Is it difficult for college admission officers to tell when a student has not written his own application essay?
No, it often isn’t difficult at all. Admission officers read thousands of college essays, year after year. It’s easy for them to tell the difference between a seventeen-year old voice and a forty-something one; a middle-aged dad with writing finesse sounds like a middle-aged dad with writing finesse. Natural phrasing and word choice are generation-specific and difficult to disguise. Even subtle differences will stand out to seasoned readers. And these differences are apparent even when they are only a few insertions here and there throughout an otherwise student-written piece. Suspicious readers, whether they are sure about subterfuge or not, will certainly be disposed to scrutinize the rest of the application more diligently or to add a comment to the student’s file.
In addition, remember that an application reader has a student’s grades from English classes in hand, as well as SAT or ACT scores; and/or writing samples from supplemental essays. There may also be a letter of recommendation from the student’s eleventh grade English teacher — a letter that will specifically address the student’s aptitudes and abilities. (Some teachers even provide a short sample of the student’s work.)

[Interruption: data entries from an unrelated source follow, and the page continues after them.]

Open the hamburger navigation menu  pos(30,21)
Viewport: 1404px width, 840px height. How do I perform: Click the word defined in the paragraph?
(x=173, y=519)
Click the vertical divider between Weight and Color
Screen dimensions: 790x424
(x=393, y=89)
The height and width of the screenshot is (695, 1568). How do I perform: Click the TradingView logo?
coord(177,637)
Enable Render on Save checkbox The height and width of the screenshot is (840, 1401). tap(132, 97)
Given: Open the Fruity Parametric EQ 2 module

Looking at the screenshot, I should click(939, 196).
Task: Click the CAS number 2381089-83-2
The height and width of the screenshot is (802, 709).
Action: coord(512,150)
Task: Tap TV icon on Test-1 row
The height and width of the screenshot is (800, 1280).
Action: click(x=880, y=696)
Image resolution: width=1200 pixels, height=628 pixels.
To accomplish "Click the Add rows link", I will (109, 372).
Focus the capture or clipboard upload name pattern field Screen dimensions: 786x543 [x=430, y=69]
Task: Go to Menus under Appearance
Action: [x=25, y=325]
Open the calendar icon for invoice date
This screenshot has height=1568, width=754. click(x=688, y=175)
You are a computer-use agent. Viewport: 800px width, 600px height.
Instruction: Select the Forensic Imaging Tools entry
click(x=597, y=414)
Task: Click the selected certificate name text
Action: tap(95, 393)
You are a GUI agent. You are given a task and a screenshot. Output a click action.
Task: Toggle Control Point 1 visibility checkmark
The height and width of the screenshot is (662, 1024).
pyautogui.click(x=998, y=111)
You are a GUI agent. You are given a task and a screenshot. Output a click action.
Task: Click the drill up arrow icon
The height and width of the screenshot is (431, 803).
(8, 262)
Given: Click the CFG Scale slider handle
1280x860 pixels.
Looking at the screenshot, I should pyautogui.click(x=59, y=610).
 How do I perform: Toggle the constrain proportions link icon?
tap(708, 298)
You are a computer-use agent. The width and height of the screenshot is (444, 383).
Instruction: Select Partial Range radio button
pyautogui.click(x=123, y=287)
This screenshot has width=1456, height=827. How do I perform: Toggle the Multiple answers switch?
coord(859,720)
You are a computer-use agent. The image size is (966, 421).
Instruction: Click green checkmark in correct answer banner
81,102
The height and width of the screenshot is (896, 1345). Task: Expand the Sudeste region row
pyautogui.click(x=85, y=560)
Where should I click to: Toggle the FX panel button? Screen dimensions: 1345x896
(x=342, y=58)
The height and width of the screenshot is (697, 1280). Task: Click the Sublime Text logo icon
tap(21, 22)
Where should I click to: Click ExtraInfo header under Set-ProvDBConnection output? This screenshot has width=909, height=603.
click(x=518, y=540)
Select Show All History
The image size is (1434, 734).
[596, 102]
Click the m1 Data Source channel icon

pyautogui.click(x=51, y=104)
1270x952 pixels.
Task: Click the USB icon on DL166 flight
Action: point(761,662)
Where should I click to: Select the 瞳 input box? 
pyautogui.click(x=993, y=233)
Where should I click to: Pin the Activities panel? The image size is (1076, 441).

Furthermore, parents sometimes forget to conceal what they are doing, or simply don’t realize how obvious they are. For example, during their turn at impersonating Junior, we slips in for I, and me becomes us, as in: “We were so worried when I was in the emergency room; the doctor told us I was lucky we came in immediately.” There also tend to be notable references to what Mom or Dad did, thought or said — “Dad breathed a sigh of relief” or “My Mom was very anxious.” Spell check won’t catch those types of errors for you.
Besides being perceptible to others, when you take over you may as well be saying he can’t do it without your help. What’s more, a parent’s product stands a higher chance of being superficial, pedantic and boring. It may be grammatically correct, but a boring essay adds nothing to the application. It is, therefore, a wasted opportunity to enhance the student’s admission possibilities.
It’s also a wasted opportunity when students do not set aside some time before college digging deep in self-reflection. Taking this time to reflect helps students find structure in their life stories and meaning in the person they have become. The writing process can also help students articulate their interests and aspirations in this context of self-understanding — wonderful preparation for all those future internship and job interviews they’ll face. (Mom, Dad, you won’t be there for those!)
Working hard on and completing a thoughtful college essay can boost a student’s self-confidence and spark his excitement about starting college the next year. What more could parents want than for their college-bound teen to realize that he is his own best resource, ready to take on college and life as he transitions into adulthood? Do your seventeen-year old a favor and step aside… you may be surprised at what a genuine and heartfelt self-narrative junior will write.